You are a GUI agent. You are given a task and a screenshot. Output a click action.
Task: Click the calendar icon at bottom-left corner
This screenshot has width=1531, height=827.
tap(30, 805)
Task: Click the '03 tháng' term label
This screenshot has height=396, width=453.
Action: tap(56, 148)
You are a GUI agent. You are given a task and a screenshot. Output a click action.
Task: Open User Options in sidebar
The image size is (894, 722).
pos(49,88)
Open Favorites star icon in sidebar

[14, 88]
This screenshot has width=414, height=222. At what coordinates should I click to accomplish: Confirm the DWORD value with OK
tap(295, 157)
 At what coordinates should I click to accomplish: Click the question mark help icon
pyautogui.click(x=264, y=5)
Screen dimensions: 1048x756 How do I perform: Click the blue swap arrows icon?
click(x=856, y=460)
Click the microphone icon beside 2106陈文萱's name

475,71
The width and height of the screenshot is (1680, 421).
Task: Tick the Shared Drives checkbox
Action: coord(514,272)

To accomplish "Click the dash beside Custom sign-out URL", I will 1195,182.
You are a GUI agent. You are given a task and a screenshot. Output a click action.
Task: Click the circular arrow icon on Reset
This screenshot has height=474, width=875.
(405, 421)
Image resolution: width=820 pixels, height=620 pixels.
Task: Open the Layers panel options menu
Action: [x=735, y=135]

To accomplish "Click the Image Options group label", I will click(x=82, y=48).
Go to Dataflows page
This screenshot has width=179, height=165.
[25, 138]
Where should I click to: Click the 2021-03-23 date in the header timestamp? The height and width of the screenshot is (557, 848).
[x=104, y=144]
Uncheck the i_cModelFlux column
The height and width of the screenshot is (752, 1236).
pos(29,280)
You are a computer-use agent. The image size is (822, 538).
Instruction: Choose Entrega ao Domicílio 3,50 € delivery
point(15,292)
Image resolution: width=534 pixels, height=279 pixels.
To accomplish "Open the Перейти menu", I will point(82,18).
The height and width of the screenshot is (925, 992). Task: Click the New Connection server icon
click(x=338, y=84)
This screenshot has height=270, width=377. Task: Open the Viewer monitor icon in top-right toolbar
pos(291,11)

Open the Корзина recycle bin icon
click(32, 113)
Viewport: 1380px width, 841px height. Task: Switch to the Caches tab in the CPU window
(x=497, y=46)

**Your task:** Copy all of the data above, character for character.

**Answer:**
You are a GUI agent. You are given a task and a screenshot. Output a click action.
Task: Click the calendar icon at bottom-left corner
This screenshot has width=1531, height=827.
tap(30, 805)
Task: Click the '03 tháng' term label
This screenshot has height=396, width=453.
Action: tap(56, 148)
You are a GUI agent. You are given a task and a screenshot. Output a click action.
Task: Open User Options in sidebar
The image size is (894, 722).
pos(49,88)
Open Favorites star icon in sidebar

[14, 88]
This screenshot has width=414, height=222. At what coordinates should I click to accomplish: Confirm the DWORD value with OK
tap(295, 157)
 At what coordinates should I click to accomplish: Click the question mark help icon
pyautogui.click(x=264, y=5)
Screen dimensions: 1048x756 How do I perform: Click the blue swap arrows icon?
click(x=856, y=460)
Click the microphone icon beside 2106陈文萱's name

475,71
The width and height of the screenshot is (1680, 421).
Task: Tick the Shared Drives checkbox
Action: coord(514,272)

To accomplish "Click the dash beside Custom sign-out URL", I will 1195,182.
You are a GUI agent. You are given a task and a screenshot. Output a click action.
Task: Click the circular arrow icon on Reset
This screenshot has height=474, width=875.
(405, 421)
Image resolution: width=820 pixels, height=620 pixels.
Task: Open the Layers panel options menu
Action: [x=735, y=135]

To accomplish "Click the Image Options group label", I will click(x=82, y=48).
Go to Dataflows page
This screenshot has width=179, height=165.
[25, 138]
Where should I click to: Click the 2021-03-23 date in the header timestamp? The height and width of the screenshot is (557, 848).
[x=104, y=144]
Uncheck the i_cModelFlux column
The height and width of the screenshot is (752, 1236).
pos(29,280)
You are a computer-use agent. The image size is (822, 538).
Instruction: Choose Entrega ao Domicílio 3,50 € delivery
point(15,292)
Image resolution: width=534 pixels, height=279 pixels.
To accomplish "Open the Перейти menu", I will point(82,18).
The height and width of the screenshot is (925, 992). Task: Click the New Connection server icon
click(x=338, y=84)
This screenshot has height=270, width=377. Task: Open the Viewer monitor icon in top-right toolbar
pos(291,11)

Open the Корзина recycle bin icon
click(32, 113)
Viewport: 1380px width, 841px height. Task: Switch to the Caches tab in the CPU window
(x=497, y=46)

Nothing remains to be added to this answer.